A sua alma sorriu enquanto o seu
corpo se arrepiava. Pela primeira vez na sua vida, cheia de mazelas, sentiu e
tinha tido a noção de ouvir algo que até
à data nunca tinha julgado ser possível. A não ser que...“fosse mais uma partida do destino”.
Mas, se até sentiu um arrepio,
porque não acreditar naquilo que desconhecia
ou funcionava? Foi quando se lembrou que antes das tempestades, o “Vento avisa para se recolher”.
Cinquenta
anos. Como companhia, o contrário daquilo que sempre sonhou. Ter uma aranha ou um ratazão como
companhia para ela eram coisas mais que
suficientes para voltar as costas de vergonha a quem de igual julgava ser.

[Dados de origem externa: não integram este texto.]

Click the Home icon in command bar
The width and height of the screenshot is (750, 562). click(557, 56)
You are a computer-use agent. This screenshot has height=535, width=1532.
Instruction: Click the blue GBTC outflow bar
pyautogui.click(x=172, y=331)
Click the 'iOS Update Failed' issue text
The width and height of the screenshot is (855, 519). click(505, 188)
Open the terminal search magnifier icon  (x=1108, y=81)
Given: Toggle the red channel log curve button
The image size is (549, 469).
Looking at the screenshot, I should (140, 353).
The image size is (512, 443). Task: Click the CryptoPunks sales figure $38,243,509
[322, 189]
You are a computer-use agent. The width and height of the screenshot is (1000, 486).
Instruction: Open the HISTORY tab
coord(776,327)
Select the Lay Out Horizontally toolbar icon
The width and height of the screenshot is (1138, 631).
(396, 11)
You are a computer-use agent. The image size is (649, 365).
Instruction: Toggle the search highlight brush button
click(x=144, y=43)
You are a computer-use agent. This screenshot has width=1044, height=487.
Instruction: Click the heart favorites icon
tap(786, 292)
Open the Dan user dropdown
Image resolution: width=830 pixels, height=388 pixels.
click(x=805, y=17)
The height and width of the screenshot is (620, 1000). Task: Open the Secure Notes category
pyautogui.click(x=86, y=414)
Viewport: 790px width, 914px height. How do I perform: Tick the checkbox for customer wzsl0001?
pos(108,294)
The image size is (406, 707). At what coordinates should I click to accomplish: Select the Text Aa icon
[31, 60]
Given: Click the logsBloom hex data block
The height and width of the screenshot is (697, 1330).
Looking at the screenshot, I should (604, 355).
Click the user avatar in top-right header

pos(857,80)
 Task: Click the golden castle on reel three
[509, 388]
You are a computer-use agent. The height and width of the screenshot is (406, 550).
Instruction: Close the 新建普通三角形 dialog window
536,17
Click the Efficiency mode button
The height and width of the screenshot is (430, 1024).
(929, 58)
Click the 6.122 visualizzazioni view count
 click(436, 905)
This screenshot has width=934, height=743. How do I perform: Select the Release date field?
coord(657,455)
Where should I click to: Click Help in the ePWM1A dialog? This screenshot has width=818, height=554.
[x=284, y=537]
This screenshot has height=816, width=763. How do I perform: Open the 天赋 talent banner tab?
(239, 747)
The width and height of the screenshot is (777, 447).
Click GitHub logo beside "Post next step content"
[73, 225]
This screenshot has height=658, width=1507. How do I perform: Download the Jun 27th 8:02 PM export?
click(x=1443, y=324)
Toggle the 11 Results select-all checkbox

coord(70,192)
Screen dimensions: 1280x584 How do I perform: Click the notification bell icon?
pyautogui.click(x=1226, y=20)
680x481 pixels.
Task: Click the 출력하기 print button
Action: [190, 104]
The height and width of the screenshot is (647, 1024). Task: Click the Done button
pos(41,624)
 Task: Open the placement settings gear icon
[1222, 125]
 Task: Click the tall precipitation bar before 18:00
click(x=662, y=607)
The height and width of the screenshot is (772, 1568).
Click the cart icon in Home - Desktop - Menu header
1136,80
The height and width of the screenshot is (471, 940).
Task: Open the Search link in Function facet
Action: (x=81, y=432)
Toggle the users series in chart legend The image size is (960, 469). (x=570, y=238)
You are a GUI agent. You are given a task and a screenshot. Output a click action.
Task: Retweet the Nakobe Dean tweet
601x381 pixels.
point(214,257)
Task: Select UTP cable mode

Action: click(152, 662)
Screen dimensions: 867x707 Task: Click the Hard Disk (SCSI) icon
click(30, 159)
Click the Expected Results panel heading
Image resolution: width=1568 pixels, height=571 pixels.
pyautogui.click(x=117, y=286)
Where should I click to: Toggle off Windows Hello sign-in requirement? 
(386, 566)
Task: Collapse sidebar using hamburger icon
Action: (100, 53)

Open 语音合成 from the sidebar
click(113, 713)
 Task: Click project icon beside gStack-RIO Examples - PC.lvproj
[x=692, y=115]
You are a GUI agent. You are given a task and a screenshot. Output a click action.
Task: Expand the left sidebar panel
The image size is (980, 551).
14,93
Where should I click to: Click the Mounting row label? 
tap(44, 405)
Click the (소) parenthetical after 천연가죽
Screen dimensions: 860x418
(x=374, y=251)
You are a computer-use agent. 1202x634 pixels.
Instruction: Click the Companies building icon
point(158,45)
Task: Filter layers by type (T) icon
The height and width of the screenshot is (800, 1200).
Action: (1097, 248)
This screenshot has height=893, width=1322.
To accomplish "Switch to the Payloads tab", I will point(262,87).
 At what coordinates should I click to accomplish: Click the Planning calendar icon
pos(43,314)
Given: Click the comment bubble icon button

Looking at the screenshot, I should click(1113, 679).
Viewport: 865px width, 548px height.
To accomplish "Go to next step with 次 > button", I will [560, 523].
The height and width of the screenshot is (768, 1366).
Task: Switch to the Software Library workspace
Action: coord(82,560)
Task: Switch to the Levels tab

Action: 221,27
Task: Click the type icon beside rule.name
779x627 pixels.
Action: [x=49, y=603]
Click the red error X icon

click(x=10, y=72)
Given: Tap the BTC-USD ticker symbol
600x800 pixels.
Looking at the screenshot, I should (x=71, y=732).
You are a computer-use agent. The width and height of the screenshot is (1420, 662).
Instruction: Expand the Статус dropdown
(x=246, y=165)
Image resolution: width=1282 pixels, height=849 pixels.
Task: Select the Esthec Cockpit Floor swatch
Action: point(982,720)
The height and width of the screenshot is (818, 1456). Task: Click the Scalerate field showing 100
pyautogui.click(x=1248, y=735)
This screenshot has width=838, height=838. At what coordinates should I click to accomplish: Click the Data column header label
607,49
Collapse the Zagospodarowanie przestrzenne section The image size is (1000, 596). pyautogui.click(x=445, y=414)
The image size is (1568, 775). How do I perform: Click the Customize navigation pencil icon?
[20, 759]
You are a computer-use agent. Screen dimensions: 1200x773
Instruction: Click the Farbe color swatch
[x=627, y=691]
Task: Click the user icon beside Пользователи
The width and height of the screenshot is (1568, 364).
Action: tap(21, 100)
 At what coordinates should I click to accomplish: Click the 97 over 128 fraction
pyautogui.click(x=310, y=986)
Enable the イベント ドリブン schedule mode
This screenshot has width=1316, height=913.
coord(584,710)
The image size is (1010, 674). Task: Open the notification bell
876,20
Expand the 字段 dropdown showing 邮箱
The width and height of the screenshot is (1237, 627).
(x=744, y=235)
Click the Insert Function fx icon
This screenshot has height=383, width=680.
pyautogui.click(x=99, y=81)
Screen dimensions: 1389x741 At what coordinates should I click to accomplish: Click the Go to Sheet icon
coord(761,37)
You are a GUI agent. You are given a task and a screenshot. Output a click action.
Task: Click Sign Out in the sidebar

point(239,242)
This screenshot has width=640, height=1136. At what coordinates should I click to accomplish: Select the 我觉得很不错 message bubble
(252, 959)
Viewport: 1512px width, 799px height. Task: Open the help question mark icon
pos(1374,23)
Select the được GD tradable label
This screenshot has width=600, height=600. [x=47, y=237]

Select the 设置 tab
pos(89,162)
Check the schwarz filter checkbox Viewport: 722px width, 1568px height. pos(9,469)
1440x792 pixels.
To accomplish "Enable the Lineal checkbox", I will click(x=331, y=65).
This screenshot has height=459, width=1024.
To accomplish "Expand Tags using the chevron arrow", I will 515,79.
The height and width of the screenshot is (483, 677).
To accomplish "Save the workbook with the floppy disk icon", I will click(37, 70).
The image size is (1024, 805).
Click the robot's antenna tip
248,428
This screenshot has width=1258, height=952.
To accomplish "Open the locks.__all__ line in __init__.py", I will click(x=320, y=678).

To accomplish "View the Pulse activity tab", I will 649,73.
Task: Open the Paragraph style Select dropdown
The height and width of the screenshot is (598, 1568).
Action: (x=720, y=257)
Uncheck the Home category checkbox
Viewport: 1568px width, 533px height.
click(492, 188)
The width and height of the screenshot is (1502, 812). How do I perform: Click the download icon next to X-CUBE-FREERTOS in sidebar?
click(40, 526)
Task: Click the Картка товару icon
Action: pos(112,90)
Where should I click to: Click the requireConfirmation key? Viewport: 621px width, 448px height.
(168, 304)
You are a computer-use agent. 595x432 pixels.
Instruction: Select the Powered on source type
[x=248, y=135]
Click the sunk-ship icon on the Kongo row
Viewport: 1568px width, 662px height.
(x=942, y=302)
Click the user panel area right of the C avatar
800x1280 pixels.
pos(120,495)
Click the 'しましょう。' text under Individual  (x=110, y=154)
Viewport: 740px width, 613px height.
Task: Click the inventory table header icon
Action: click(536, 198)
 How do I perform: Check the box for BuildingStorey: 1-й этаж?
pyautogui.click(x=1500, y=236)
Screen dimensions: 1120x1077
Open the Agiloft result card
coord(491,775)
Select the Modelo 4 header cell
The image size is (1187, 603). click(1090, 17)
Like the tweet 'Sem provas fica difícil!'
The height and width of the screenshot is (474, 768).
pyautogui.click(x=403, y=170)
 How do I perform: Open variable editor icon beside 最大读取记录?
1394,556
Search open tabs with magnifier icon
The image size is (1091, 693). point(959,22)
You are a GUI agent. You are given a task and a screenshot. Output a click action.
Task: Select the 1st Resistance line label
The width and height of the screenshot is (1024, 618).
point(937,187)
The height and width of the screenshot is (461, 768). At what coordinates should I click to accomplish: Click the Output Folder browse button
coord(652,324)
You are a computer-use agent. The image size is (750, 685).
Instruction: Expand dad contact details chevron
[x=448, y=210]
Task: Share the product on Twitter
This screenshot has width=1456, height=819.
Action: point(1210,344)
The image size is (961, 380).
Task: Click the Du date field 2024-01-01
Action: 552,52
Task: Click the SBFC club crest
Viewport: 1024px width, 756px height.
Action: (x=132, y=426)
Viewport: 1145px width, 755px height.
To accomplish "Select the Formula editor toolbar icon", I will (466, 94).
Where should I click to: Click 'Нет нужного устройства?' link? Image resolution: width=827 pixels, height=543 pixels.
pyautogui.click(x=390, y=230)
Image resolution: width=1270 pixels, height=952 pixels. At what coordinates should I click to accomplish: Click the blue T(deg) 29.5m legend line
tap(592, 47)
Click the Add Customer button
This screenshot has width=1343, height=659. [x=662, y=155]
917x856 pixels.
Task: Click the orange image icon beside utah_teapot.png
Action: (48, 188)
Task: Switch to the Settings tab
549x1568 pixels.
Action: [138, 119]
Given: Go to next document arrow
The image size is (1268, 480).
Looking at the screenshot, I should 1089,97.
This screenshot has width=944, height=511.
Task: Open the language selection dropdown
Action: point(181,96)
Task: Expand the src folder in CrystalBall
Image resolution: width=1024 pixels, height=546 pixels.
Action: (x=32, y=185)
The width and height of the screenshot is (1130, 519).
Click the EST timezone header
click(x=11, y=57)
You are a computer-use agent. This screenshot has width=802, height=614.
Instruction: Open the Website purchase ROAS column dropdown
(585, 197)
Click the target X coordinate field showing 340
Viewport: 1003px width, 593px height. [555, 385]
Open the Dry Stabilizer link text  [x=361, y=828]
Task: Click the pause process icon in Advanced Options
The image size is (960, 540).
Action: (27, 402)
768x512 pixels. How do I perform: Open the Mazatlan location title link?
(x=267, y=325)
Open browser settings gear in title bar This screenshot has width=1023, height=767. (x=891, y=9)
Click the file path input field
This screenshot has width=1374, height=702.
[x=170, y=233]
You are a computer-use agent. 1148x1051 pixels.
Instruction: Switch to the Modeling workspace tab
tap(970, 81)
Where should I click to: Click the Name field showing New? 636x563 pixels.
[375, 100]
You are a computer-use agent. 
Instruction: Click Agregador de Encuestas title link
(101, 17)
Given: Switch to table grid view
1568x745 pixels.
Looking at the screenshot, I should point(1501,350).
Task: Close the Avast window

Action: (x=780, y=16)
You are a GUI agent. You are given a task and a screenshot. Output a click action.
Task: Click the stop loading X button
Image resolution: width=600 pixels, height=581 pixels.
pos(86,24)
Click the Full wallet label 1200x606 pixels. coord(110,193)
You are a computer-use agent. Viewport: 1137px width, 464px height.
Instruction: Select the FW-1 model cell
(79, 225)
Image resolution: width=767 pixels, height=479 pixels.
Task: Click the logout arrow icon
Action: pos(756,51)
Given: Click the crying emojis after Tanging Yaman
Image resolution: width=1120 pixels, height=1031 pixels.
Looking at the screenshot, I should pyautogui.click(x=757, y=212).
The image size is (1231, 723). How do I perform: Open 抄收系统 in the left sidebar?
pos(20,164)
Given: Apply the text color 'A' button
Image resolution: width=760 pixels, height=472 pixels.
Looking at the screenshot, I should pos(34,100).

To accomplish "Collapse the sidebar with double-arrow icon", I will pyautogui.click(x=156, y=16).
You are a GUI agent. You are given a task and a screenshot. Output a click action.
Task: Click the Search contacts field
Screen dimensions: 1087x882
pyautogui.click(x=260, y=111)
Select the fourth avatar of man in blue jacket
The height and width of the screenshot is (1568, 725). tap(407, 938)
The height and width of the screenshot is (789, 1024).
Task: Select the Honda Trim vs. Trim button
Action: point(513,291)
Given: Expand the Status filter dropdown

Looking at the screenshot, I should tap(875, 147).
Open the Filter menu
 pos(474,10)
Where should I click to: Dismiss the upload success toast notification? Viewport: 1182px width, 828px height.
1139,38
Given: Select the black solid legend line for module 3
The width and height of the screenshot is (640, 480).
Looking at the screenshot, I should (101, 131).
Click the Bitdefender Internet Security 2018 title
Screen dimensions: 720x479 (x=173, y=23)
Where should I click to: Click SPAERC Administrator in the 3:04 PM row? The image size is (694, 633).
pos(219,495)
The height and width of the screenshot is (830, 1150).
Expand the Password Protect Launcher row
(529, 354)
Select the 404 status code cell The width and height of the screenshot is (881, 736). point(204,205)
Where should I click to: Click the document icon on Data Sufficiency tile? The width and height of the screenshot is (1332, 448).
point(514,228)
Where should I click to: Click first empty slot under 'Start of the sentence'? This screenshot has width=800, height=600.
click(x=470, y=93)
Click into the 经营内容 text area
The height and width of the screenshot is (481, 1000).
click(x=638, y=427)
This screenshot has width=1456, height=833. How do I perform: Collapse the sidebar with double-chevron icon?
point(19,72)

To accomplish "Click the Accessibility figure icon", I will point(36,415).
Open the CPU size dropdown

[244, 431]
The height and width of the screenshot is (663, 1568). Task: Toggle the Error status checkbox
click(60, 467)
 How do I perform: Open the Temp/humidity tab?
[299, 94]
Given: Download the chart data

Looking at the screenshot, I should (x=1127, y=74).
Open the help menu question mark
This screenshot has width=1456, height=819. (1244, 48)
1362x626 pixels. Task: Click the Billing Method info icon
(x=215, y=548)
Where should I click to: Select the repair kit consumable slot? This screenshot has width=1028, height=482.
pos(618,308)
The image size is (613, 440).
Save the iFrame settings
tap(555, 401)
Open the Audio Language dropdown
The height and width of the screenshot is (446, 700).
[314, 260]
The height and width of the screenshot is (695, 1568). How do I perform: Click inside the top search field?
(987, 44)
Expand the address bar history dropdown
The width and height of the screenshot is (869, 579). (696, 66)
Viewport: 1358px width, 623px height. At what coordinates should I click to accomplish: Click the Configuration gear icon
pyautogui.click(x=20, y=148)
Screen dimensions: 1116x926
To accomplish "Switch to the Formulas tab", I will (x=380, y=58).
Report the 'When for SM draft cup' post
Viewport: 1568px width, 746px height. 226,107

Nas manhãs frias em que até o
Sol parecia nada querer com ela ou de
tão pouco lhe fazer companhia, sentava-se em cima da verdura que lhe servia de
lençol para olhar para o vale que na sua frente convivia de espanto para com a
natureza. Esta combinação era o contraste do
que sentia dentro nas suas
profundezas de ser humano que era, mexendo na sua dor e recordando-lhe as
agruras da vida, as quais, eram as suas melhores companhias. Quando a bola de fogo descia, então a
sua alma falava-lhe para lhe dizer que estava triste e que devia plantar frutos
na terra para que conseguisse mudar as
coisas.
Muitas vezes, quando olhava para a
estrada, que ficava tão distante, mas ao mesmo tempo tão perto, costumava
ver as pessoas vestidas de negro ou de
cinzento acompanhando o carro que no seu interior levava algo rodeado de
flores.
Nestes momentos olhava
singelamente para o horizonte e pensava: “às vezes o mundo troca as voltas às pessoas”
ou então as “pessoas não sabem trocar as voltas ao mundo”.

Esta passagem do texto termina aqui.